1. Why did you move abroad?
Ever since I was little, I was always interested in Japan because I used to read a lot of manga and watch anime.
When I saw that there are a lot of English teaching jobs available in Japan, I decided to try applying and was able to actually land one.
2. How do you make a living?
In the beginning, I worked as an ALT (Assistant Language Teacher) for a year in Tokyo. After a year, I switched jobs to a software engineer, which is what I actually majored in, at a Japanese company, which is where I still work at today.
3. How often do you communicate with home and how?
I talk to my friends and family back home at least once a week. Our main form of connection is through Facebook Messenger. We mainly communicate through text, but when I have some spare time, I would FaceTime as well.
4. What's your favorite thing about being an expat in Japan?
I love the fact that everything is extremely safe and convenient in Tokyo. There are also all kinds of stores everywhere and always things to do, so you get the full big-city experience living here.
5. What’s the worst thing about being an expat in Japan?
I think one of the hardest things about living in Japan is that the culture is completely different from western culture, so being here has its ups and downs. There’s also a huge language barrier, which makes everything much harder to do.
6. What do you miss most?
Other than my friends and family, I really miss eating authentic American food, having my own car, and having a wider spaced home.
7. What did you do to meet people and integrate in your new home?
Moving to a city where you don’t know anybody is difficult. It was hard to meet people at first, but I tried to stay active and go out to different kinds of meetups. Eventually, I met more and more people and developed great friendships with some of them.
8. What custom/ habits do you find most strange about your adopted culture?
I think one of the biggest differences I saw in Japan was the motivation and work-life balance. In America, many
people are driven by goals or dreams that they have and that keeps them motivated.
In Japan, it seems like many people don’t have strong personal goals and a lot of motivation comes from doing their job to the best of their ability. Their dedication to their company is really impressive, but it seems like there’s no work-life balance at all which I don’t think is a good thing.
9. What is a myth about your adopted country?
I think one of the biggest myths about Japan, especially Tokyo, is that it’s too expensive to live here. If you’re
trying to spend money, then Tokyo can get pretty expensive, but there’s always a cheaper option for everything and many people can get by with surprisingly low incomes.

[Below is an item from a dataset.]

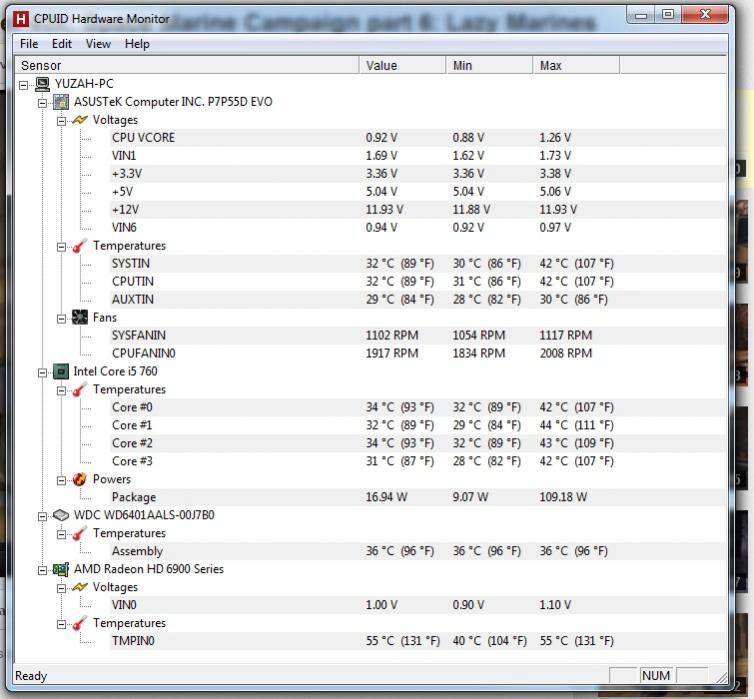Click the Intel Core i5 760 CPU icon
Image resolution: width=754 pixels, height=699 pixels.
pyautogui.click(x=61, y=372)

10. Is the cost of living higher or lower than the last country you lived in and how has that made a difference
in your life?
San Francisco is a very expensive city so Tokyo’s cost of living is lower in almost every aspect. However, the pay
is also proportionally less in Tokyo compared to SF, so it hasn’t made much of a difference in my life.
11. What advice would you give other expats?
The best advice I could give to other expats is to stay active and be open minded about the country. Whether you enjoy the experience or not completely depends on you. Also, by being open, there can be many opportunities in meeting people and career which can change your life.
12. When and why did you start your blog?
I started my blog, Survive in Japan, roughly around July of 2019. Many foreigners that move to Japan have a lot
of trouble getting by with life tasks and I wanted to create a platform that can help guide them through common tasks and getting used to life in Japan.